- **REQUIRED ACTION**
Only the words of the entries are wanted, repeated exactly and without images.
----- DATA PROVIDED
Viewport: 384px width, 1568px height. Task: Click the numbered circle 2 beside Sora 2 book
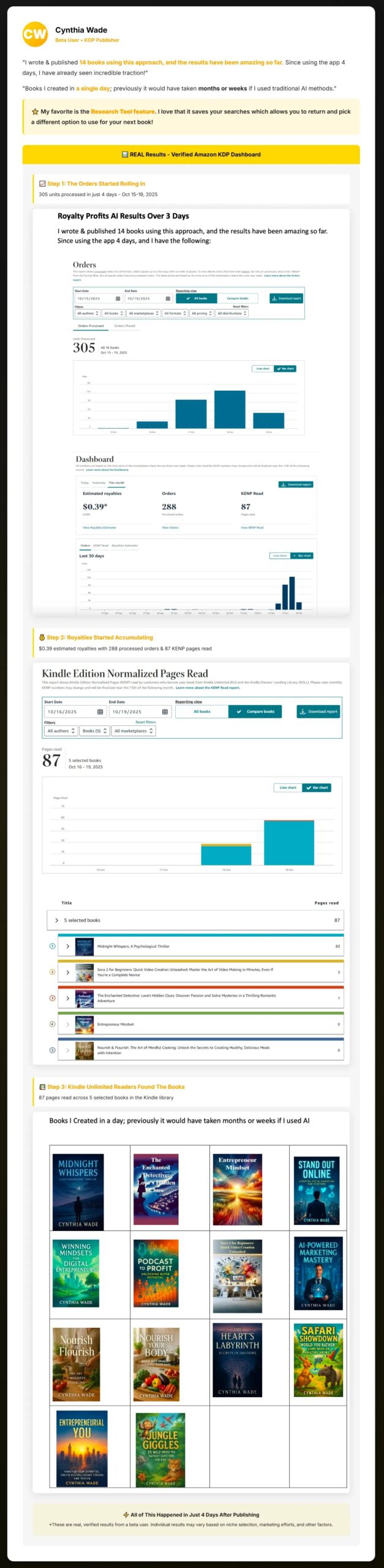click(52, 972)
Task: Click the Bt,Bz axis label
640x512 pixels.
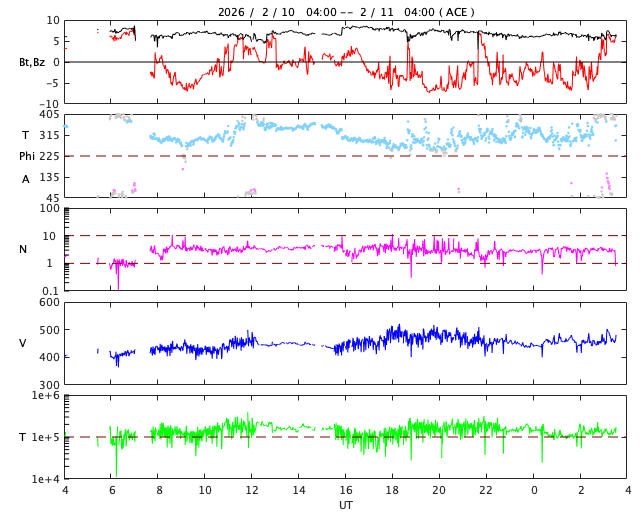Action: pyautogui.click(x=32, y=62)
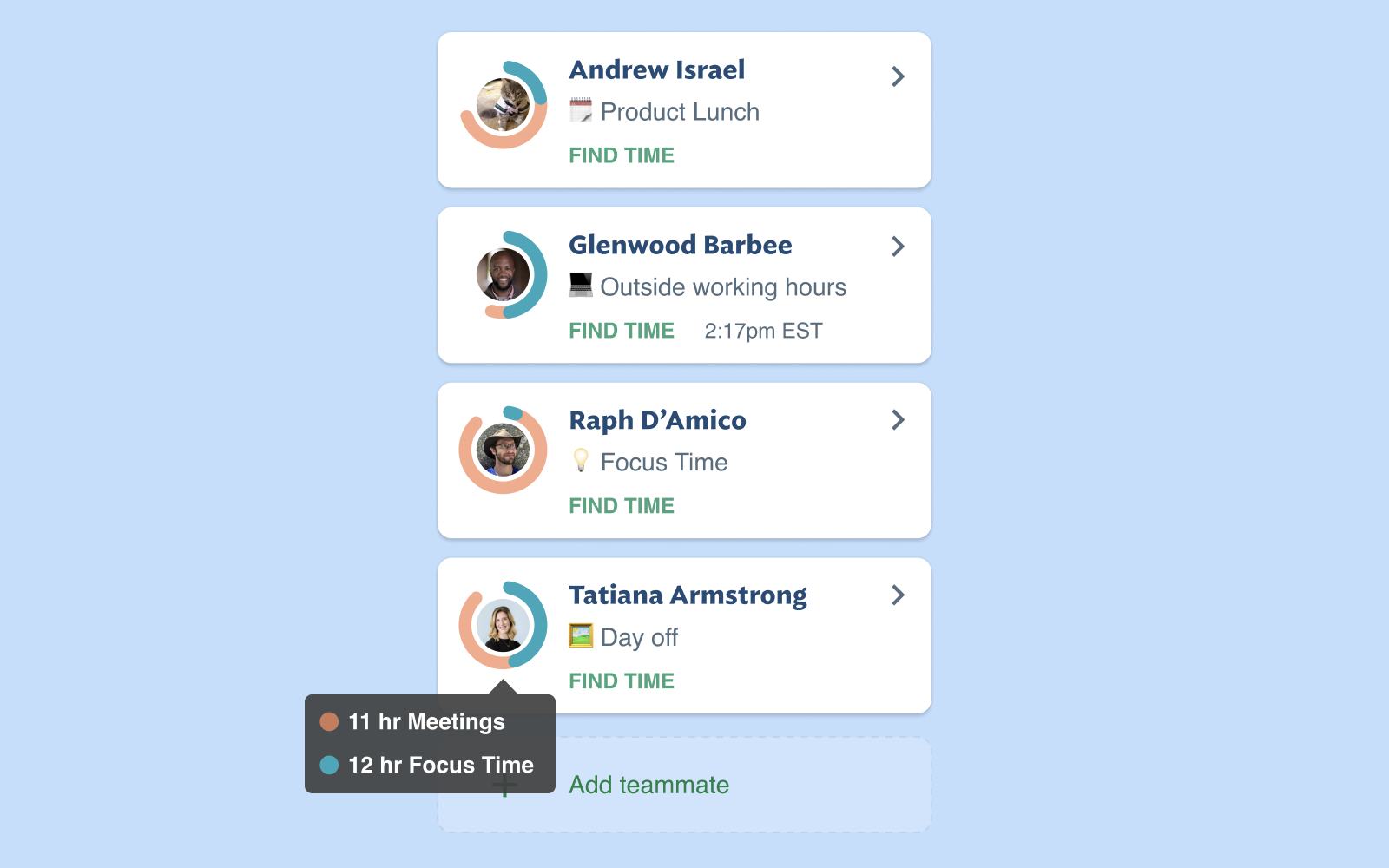Open Raph D'Amico's name heading

click(657, 420)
----------
- **ANSWER FOR THE TASK**
Viewport: 384px width, 1568px height. Task: Click the numbered circle 2 beside Sora 2 book
click(52, 972)
Task: Click the Bt,Bz axis label
640x512 pixels.
Action: pyautogui.click(x=32, y=62)
Open Raph D'Amico's name heading

click(657, 420)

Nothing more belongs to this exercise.